Was zu tun ist:
A: Für welches Datum wurde laut dem Text über die Weidefläche der Pflanzeinsatz organisiert?
B: Knüpfe an den Text über die Weidefläche an und schreibe ihn nach dem letzten Satz weiter.

Seit einigen Jahren wird unsere Fläche von einem Bioland-Landwirt aus Ostermunzel ganzjährig extensiv mit Zwerg-Zebus beweidet. Da wir die jährliche, mechanische Weidepflege auf maximal 50 % der Fläche beschränkt und jegliche Düngung vertraglich ausgeschlossen haben, verzichten wir auf eine Pacht und tragen die flächenbedingten Kosten aus der Vereinskasse.

 

 

So hat sich die Auenfläche erfreulich mosaikartig strukturiert entwickelt, mit Stauden- und Grasbülten sowie kurzen Weiderasen dazwischen, sie ist bislang allerdings stark verarmt an Blütenpflanzen. Die Autoren sahen darum die Chance, daran etwas zu ändern, da es innerhalb des Insektenbündnisses Hannover gelungen war, die Stadtgärtnerei für die Anzucht von regio-zertifizierten heimischen Wildstauden zu gewinnen. Diese Pflanzen werden zwar eigentlich nur für den Eigenbedarf der Landeshauptstadt Hannover produziert, aber die Mitgliedsorganisationen des Insektenbündnisses – also auch der NABU-HVV – dürfen sie erwerben.

 

 

Und so kam es, dass kurzfristig ein Pflanzeinsatz für den 18. November 2024 organisiert wurde, um das lebensraumtypische Arteninventar der Weidefläche wiederherzustellen. Wir haben gut 300 Pflanzen von 14 heimischen Arten im Sinne einer „Initialpflanzung“ gesetzt, z.B. Wiesenflockenblumen, Große Wiesenknöpfe, Wegwarte, Acker-Witwenblume, Hornklee, Rote Lichtnelke und Gewöhnliches Leimkraut.

Bereitgestellte Einträge:
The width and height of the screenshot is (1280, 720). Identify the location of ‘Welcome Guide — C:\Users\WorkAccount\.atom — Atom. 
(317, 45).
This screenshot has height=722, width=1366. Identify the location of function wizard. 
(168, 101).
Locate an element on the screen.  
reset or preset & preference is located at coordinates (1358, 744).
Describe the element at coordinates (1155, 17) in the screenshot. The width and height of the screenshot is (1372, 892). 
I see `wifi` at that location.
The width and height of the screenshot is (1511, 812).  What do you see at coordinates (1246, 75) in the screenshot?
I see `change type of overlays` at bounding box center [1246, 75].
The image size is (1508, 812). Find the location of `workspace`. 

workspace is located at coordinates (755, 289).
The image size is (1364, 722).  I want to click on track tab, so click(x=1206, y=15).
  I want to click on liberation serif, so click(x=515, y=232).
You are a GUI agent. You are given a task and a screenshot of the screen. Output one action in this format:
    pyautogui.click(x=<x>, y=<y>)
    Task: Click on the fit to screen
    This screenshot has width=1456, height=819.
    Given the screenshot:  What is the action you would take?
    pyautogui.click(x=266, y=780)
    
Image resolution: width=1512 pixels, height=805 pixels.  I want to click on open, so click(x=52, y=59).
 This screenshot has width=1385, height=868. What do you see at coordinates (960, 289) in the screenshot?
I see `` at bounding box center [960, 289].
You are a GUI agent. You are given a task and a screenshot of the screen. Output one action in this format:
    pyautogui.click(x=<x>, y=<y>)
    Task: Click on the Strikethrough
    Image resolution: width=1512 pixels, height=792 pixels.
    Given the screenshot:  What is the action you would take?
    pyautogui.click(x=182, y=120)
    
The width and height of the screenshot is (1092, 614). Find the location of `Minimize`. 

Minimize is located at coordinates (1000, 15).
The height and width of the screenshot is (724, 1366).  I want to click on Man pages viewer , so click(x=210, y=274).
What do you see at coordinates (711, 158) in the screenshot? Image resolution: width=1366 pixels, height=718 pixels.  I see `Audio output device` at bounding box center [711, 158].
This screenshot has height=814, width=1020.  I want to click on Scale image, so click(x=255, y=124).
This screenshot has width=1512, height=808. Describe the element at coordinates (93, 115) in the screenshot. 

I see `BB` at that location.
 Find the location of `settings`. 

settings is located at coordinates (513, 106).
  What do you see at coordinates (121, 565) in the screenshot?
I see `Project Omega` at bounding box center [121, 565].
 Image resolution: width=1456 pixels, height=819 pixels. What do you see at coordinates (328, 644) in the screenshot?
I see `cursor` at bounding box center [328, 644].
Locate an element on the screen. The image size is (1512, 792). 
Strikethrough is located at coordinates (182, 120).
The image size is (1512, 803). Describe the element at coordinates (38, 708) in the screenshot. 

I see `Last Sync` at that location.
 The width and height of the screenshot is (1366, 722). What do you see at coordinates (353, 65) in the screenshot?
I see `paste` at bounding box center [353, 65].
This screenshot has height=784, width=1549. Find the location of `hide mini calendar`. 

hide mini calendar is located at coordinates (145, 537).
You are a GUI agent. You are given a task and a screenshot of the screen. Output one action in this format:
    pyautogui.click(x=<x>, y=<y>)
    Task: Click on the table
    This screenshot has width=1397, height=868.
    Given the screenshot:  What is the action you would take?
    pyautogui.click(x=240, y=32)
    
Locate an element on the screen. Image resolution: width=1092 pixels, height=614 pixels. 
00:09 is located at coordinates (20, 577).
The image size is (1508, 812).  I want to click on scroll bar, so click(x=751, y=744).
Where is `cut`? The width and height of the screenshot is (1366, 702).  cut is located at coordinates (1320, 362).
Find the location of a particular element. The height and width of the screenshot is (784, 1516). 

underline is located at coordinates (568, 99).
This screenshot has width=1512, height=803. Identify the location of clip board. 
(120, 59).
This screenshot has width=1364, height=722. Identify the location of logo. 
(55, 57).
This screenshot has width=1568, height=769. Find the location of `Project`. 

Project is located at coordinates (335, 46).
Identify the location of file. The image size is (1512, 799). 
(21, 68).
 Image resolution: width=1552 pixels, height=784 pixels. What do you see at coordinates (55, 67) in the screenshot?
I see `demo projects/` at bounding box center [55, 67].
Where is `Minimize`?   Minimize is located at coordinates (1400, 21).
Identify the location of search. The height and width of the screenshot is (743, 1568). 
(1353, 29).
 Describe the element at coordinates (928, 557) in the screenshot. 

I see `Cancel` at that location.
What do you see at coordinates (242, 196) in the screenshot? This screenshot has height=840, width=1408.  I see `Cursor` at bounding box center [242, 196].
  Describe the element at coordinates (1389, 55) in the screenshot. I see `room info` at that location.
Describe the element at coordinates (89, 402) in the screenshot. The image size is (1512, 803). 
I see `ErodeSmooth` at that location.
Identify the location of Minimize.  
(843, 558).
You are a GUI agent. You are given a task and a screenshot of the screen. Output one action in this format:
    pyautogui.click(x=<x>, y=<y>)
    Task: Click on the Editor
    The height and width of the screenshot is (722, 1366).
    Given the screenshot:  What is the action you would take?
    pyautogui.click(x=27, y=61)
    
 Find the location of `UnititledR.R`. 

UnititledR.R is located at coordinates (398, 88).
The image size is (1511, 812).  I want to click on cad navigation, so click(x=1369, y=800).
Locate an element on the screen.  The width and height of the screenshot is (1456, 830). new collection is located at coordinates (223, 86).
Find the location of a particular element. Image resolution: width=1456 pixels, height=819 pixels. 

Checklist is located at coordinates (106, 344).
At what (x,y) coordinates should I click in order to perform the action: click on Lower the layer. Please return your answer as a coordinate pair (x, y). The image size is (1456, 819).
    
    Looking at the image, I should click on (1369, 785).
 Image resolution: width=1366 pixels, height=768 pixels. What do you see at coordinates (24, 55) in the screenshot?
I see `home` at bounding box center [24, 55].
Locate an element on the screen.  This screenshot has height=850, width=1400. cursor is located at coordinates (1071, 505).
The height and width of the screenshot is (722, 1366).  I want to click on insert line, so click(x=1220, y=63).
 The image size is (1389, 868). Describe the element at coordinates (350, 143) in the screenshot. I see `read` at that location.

Lösungen:
A: Für den 18. November 2024.

B:
Auf diese Weise erweiterten wir das Nahrungsangebot für unsere heimische Insektenfauna, das nicht nur aus Blüten, sondern insbesondere auch aus den grünen Pflanzenteilen besteht. Denn nicht nur Schmetterlingsraupen sind keine Blütenbesucher, sondern sie fressen je nach Art die Blätter spezieller heimischer Wildpflanzen, an die sie sich angepasst haben.

 

 

Auch die blütenbesuchenden Bienen, Hummeln und Schwebfliegen sind häufig auf einzelne Pflanzenfamilien spezialisiert, um Nektar und Pollen zu sammeln. Man muss sich immer bewusst machen, dass die Basis der Nahrungspyramide von heimischen Wildpflanzen gebildet wird, nicht nur von Kräutern und Stauden, sondern auch von Gehölzen. Diese sind in unserer intensiv genutzten Landschaft inzwischen vielfach selten geworden.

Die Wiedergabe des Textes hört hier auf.